Terei que beijar os lábios do inimigo
na mesma cama habitada e enternecida pelo mundo,
lá fora,
onde nos escondemos ao despertar
Na anatomia das eras
a primeira célula floresce em minhas mãos
AS HORAS ESCONDIDAS
Cravaram a poesia no nome de uma rua
o tempo ainda era pássaro de sol nascido
a idade uma pedra redonda
preso na mesma paisagem
O verde na verdade se chamava mito
os corcéis: fios dourados da velocidade
e desta vez o oceano invencível
não devolvia ondas por diamantes
Não havia oda para o desfile de girafas na escuridão
o leito deslumbrante do olho desperto
a queda do pânico diante de um dia de verão
o curso de uma lágrima e a continuidade do naufrágio
Cravaram a poesia em uma cruz
e por um tempo
o mundo girou sem nome
às portas fechadas
sem germinação nem instinto
Escrevíamos penitentes
nas margens negras da água
sobre vastas teias de poeira e cinzas
Com algo é preciso preencher os sonhos
Agora uma pena órfã busca escada e martelo
jura libertar as palavras incendiadas
batizar esta terra com seu sangue negro
a tinta tenaz
intérprete das horas escondidas
SOBRE O RIO
Repare,
nesta questão daquela mulher que nunca alçou voo
Sua cabeça sempre grudada ao chão como um animal rastejante
ouvindo vibrações de cascos ao longe
de cavalos que nunca verá
pois não há cavalos por essas partes
Ela apenas permanece lá
plantada na terra
Qualquer um diria que nasceu morta essa mulher
mas não
apenas é uma mulher
que nasceu em uma casa sobre um rio
Nas noites cem mil pedras a embalam
gemendo diante da passagem torrencial do inevitável
Inevitável também será
que a voz do rio se extinga
apesar das antigas hecatombes em seu nome
e não reste mais nada além que
uma casa sobre um cemitério
MORTE DE UMA ROCHA
Dissipa-se uma cadeia perpétua
degrau
a degrau
a fortaleza desta montanha se desintegra
anseia diante do extermínio
a geografia do tempo vivido
Morre embriagada de musgo a rocha
abre caminho para um continente solitário
A liberdade de seu mundo se reduz
ao terno silêncio que carregam as ruínas
O IRREMEDIÁVEL É O PRESENTE
O tempo é apenas uma possibilidade de existir simultaneamente.
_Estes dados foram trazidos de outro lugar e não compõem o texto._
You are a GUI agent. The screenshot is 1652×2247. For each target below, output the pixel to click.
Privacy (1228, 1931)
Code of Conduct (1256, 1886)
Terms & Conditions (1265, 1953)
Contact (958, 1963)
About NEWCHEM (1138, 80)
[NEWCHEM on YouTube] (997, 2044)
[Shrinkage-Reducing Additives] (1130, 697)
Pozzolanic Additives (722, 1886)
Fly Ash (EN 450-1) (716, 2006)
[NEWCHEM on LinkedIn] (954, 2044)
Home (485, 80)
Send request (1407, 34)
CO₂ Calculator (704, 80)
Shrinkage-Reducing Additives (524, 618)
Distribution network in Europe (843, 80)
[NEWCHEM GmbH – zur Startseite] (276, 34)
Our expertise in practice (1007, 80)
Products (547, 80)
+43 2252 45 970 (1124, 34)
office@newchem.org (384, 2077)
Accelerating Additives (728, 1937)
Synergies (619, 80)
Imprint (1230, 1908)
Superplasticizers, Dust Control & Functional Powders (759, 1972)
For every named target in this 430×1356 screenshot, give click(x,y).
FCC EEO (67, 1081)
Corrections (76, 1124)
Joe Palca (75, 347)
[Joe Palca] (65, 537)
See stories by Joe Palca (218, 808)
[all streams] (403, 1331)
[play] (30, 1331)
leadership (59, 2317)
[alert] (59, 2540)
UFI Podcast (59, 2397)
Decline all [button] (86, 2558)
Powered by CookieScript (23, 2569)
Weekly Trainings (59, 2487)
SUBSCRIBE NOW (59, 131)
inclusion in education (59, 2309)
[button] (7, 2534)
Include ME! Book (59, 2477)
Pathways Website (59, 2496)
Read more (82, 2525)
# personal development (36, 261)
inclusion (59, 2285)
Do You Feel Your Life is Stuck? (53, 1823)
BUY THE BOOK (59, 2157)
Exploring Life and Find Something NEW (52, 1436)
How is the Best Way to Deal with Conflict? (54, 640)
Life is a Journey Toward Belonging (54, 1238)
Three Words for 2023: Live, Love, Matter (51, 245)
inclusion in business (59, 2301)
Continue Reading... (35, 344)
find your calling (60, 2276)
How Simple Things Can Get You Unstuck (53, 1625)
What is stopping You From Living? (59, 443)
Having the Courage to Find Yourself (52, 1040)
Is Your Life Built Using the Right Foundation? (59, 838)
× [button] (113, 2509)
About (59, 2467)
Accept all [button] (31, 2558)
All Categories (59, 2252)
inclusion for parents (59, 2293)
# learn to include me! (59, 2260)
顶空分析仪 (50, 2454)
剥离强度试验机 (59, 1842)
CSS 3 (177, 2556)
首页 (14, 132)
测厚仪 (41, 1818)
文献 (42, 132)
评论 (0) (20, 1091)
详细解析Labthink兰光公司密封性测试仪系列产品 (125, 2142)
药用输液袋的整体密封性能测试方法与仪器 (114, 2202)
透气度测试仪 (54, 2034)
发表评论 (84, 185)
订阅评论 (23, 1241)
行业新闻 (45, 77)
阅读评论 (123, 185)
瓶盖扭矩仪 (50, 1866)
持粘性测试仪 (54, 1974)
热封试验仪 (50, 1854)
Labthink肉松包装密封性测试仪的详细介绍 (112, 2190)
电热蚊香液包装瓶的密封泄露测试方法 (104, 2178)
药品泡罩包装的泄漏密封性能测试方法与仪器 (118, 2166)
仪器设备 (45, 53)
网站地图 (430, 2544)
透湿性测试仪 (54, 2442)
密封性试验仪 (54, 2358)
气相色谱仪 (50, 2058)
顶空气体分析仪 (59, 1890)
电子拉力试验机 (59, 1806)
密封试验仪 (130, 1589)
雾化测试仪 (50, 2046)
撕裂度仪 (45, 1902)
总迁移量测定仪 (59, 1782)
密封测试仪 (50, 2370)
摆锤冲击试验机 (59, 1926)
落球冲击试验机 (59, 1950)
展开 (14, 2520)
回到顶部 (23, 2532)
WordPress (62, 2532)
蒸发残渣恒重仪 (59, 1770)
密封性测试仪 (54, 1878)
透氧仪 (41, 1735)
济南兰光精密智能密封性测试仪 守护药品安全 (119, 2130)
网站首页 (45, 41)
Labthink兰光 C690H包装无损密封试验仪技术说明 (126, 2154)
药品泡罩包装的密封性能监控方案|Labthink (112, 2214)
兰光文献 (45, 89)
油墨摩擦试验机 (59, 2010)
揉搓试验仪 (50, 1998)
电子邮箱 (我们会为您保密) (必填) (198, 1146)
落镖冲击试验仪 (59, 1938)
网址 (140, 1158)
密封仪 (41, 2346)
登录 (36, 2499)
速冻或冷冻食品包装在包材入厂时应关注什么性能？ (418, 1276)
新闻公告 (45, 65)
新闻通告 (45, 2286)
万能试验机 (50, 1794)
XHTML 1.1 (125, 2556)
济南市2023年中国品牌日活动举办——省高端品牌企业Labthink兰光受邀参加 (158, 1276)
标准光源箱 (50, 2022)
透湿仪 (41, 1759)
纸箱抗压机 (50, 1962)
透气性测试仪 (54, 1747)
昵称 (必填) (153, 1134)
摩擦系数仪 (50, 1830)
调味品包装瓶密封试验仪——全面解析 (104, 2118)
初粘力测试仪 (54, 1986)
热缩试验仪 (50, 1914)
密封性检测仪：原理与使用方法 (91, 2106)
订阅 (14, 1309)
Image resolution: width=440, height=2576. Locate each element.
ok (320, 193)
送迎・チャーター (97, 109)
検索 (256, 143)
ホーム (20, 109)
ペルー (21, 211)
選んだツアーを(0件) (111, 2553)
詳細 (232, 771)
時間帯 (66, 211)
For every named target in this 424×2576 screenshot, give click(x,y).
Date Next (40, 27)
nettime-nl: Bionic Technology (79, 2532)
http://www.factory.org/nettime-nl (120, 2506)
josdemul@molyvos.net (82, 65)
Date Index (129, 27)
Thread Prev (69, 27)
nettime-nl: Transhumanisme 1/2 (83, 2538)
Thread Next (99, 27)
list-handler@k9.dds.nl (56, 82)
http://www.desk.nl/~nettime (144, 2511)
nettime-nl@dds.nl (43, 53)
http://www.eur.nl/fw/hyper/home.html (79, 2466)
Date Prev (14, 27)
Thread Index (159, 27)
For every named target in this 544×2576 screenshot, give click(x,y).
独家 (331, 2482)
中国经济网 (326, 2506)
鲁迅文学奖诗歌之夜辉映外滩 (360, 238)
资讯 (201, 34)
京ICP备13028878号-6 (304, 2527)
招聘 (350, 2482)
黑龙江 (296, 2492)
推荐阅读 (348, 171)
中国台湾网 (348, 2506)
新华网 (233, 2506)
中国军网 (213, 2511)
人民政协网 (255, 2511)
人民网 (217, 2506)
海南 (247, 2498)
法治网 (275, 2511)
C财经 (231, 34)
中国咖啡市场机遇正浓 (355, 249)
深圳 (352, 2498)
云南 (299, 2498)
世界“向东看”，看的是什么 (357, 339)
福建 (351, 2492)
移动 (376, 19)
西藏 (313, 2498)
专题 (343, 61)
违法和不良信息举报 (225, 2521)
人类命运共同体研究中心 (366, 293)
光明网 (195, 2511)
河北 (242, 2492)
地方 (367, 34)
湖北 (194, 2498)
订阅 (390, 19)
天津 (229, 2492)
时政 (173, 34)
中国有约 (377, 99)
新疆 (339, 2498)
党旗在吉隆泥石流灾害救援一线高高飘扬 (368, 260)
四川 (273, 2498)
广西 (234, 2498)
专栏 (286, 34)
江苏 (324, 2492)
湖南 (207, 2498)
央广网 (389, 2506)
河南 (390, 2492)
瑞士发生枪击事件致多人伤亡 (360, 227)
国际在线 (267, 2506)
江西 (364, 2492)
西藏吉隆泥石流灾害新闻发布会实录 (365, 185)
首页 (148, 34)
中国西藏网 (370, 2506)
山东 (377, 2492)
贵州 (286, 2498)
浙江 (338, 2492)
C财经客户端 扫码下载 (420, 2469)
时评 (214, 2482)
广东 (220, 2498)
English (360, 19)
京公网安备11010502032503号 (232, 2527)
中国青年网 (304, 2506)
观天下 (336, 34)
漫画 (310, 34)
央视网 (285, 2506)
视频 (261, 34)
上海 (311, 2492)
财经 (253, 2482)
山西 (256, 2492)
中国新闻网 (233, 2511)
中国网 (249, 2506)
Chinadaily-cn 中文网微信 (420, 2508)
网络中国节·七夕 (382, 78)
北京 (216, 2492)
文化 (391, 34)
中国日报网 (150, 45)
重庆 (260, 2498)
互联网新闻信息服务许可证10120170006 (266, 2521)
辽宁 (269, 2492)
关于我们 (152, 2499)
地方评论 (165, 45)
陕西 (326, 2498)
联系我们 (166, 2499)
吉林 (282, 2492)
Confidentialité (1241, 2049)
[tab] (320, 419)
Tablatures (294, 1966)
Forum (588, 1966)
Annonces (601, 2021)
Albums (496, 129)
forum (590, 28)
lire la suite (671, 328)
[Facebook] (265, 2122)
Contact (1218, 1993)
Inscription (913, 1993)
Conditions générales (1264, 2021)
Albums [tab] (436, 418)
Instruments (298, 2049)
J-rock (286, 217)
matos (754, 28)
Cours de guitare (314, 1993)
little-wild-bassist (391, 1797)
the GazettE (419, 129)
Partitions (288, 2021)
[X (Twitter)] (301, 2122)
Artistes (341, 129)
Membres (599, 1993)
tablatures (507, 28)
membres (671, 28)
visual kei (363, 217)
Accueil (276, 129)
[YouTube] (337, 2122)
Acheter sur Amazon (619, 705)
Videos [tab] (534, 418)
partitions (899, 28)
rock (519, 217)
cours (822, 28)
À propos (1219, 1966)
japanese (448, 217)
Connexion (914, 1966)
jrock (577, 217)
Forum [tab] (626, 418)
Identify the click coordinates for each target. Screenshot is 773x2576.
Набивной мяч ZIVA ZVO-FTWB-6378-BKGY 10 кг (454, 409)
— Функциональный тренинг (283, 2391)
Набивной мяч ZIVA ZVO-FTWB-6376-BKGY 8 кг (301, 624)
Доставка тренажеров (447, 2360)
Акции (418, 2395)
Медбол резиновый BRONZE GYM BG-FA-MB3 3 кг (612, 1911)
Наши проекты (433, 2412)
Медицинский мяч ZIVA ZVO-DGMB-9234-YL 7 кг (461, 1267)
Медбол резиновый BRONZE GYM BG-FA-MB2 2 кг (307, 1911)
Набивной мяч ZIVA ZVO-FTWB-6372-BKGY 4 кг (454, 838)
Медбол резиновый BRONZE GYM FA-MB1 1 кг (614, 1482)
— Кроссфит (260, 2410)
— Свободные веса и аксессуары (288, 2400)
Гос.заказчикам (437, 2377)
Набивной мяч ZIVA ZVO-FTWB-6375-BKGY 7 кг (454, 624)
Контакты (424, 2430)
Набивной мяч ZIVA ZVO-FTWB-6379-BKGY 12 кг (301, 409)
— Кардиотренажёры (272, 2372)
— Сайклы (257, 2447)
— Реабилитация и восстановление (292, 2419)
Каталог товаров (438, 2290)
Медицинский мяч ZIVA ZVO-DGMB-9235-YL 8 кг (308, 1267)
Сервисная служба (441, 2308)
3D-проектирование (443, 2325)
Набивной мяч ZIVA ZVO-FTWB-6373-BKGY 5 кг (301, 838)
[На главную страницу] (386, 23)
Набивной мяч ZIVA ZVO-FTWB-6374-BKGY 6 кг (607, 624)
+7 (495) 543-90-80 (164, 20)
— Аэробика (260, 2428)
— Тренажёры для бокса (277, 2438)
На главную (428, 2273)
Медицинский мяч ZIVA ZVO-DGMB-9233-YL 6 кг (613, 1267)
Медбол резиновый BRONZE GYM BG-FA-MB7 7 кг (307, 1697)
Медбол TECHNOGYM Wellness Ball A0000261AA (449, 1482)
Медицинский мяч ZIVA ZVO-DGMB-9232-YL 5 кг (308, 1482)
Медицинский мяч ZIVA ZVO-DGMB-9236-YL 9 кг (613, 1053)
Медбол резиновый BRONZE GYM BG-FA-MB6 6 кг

Se sou e tenho sido, por que não hei de ser mais? No final, nunca sairei desta casa; o cheiro de rosas no pátio é uma lembrança de reclusões voluntárias. O pó envolve as soleiras e o pássaro que espreita, tênue como a sombra do tempo, murmura que não há tempo. O grande vazio do presente, que se abre diante de nossos pés, é uma fonte desconhecida.
Continua a mania de confundir o verão com sangue fresco que ainda pinga das árvores. Do espaço, nada se distingue, exceto uma briga de animais selvagens. Parece um baile imóvel lá de cima, não há passos incorretos, apenas existir no momento em que acontece.
Abaixo e dentro, mais profundo. Onde o eco dos sonhos se forma, a briga é como um balé da carne que pugna para não deixar de ser.